Friday 13 September 2013

2 Lines

I posted a couple of days back about how I'm trying to become a games developer. At the time I was feeling pretty good about the whole thing. Well, as it goes I'm still feeling pretty good about the whole thing, but I have been bashing my head against a brick wall with an issue for the last couple of days.
So the game works, it does everything it needs to in terms of playability. OK the difficulty needs balancing, but I'm happy to say that's coded in such a way that they take only seconds to write (play testing is the awkward thing). So all of my screen transitions up to the game work, the main menu, the pause menu (placeholder graphics, but meh) all good. All I need is a local high score screen and I'm pretty much good to go.

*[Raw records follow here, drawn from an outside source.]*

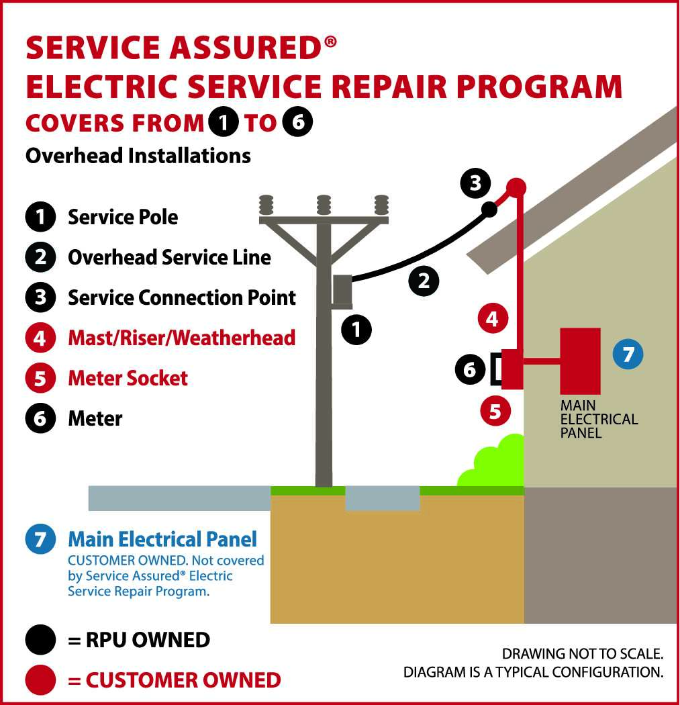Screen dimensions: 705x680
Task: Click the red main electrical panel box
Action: (x=580, y=361)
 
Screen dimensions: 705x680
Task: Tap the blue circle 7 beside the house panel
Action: (x=628, y=354)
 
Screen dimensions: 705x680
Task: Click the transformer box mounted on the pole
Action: (x=343, y=291)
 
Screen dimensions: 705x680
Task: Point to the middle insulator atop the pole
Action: (x=324, y=203)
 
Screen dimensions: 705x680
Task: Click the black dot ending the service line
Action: (x=489, y=209)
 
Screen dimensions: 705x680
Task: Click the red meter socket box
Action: (x=512, y=369)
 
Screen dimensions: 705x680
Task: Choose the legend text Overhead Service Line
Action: (x=169, y=257)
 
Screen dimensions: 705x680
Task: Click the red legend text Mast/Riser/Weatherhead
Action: (x=181, y=337)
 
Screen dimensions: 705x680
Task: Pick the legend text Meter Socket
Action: (x=128, y=378)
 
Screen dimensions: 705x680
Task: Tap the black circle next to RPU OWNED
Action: (x=40, y=640)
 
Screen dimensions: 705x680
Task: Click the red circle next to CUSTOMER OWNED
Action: (x=40, y=680)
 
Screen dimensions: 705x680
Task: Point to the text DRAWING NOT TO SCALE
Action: (x=583, y=653)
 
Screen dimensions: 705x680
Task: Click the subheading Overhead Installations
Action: (x=138, y=156)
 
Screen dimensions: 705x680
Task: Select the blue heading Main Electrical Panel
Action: (x=162, y=538)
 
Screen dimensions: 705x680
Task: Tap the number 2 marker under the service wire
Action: (x=424, y=280)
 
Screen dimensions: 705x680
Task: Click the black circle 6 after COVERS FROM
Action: (x=297, y=123)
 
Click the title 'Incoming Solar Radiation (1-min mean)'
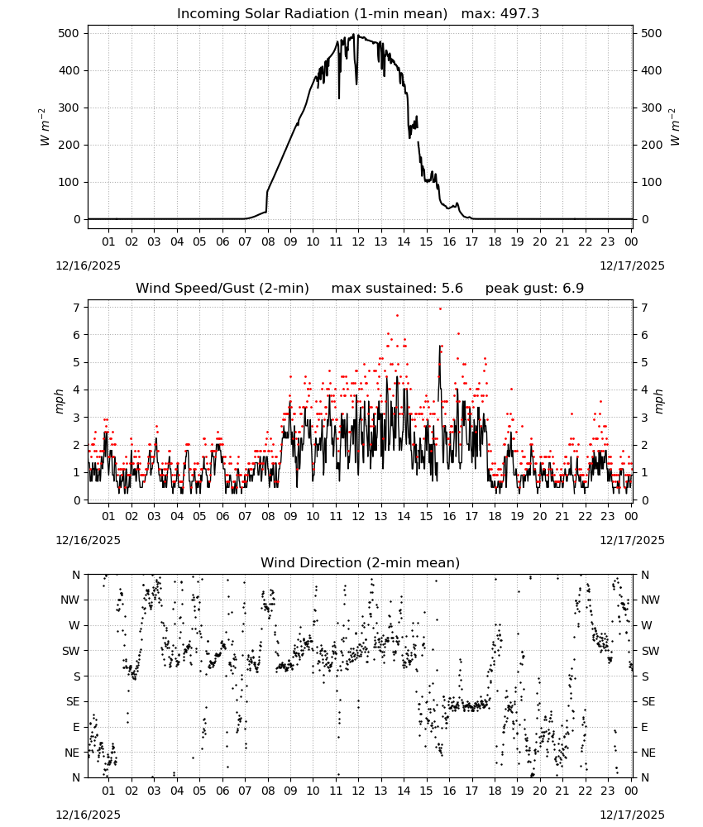coord(312,14)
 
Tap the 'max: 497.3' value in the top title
coord(500,14)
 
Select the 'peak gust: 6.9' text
coord(534,289)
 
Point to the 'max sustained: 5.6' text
coord(397,289)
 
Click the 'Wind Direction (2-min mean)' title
coord(361,562)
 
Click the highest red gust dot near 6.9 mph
coord(440,308)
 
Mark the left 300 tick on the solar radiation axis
coord(70,108)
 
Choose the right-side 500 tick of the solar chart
coord(651,33)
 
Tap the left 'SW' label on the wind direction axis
coord(70,651)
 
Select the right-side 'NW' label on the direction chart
coord(650,600)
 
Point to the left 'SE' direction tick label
coord(73,701)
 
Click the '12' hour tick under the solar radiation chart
coord(358,241)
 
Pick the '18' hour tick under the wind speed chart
coord(494,516)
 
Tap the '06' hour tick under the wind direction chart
coord(222,791)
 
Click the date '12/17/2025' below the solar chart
coord(632,265)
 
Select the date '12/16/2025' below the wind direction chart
coord(88,815)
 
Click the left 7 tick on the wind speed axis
coord(78,308)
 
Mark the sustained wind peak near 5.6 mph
coord(439,346)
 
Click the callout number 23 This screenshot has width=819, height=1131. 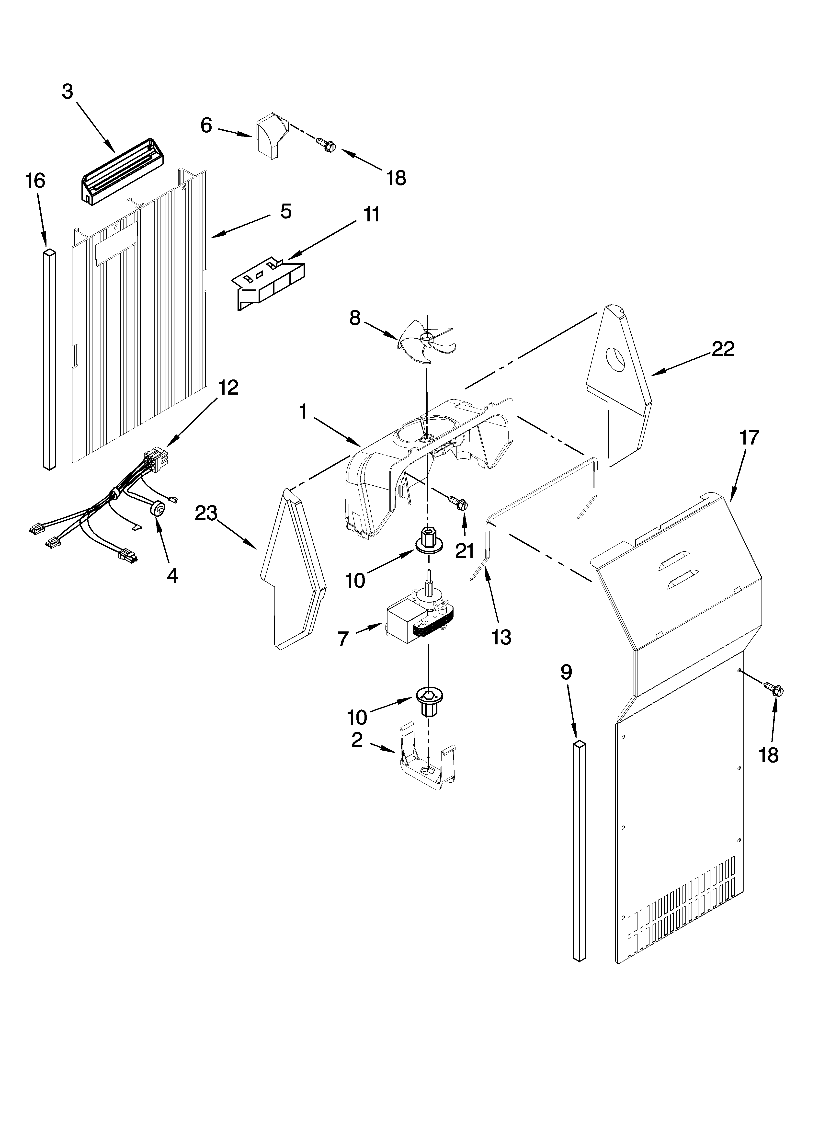(x=206, y=513)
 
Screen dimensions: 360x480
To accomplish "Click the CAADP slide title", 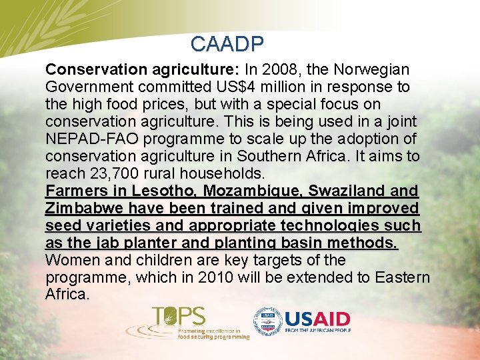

So as ever I think about the components needed to do it correctly:
  • SavedPreference object for holding the score? Check.
  • Sorting function to determine which high score has been achieved? Check
  • Text box for the player to type their name? ...
Ah. Adding text itself isn't an issue* but adding text that an end user can interact with is. So days, literally (not the new meaning *glowers*) spent trying to work out how I could get an editable text box to pop up in front of the user so they can enter their name. Repeated goes at typing very very similar lines of code in slightly different files led me to understanding less and less of what I was reading. My desperation for a resolution sent my commenting and back-up policies out the window.

And then, this morning, a breakthrough! A new view up on screen (floating, as it were, on top of the main screen) from which it will be simple to add one of the Android widgets. Except, well it wasn't. Again. And now the errors that were being thrown were miles out of my comfort zone, null pointer exceptions are fine, but these errors felt like dissertations on multi-threading.

Back to the internet, to the Android documentation, to stackoverflow.com. After a little while trying to find similar issues, I new I needed to add a looper and a handler. But how do they talk? What exactly do I need to do?

Finally out of desperation I took the first part of the code and just stuck it in the one thread I know I have running:
Looper.prepare();

//Some other stuff
Looper.loop();
 And it worked!

I'm still not entirely sure how the handling is being done, or if I'm just being hideously obtuse. For now though I'm just going to take it as a win, and leave the thinking for when I'm more likely to cope with it.





*For those interested in this sort of thing, the game framework is based on Mario Zechner's book 'beginning android games' which I discovered through the tutorials at kilobolt.com. The framework uses a surface view to render all the goings on to a single bitmap, which is then scaled and drawn to the resolution of the device.
This works brilliantly but adding additional 'View' components isn't the simplest thing in the world, at least to a novice like me.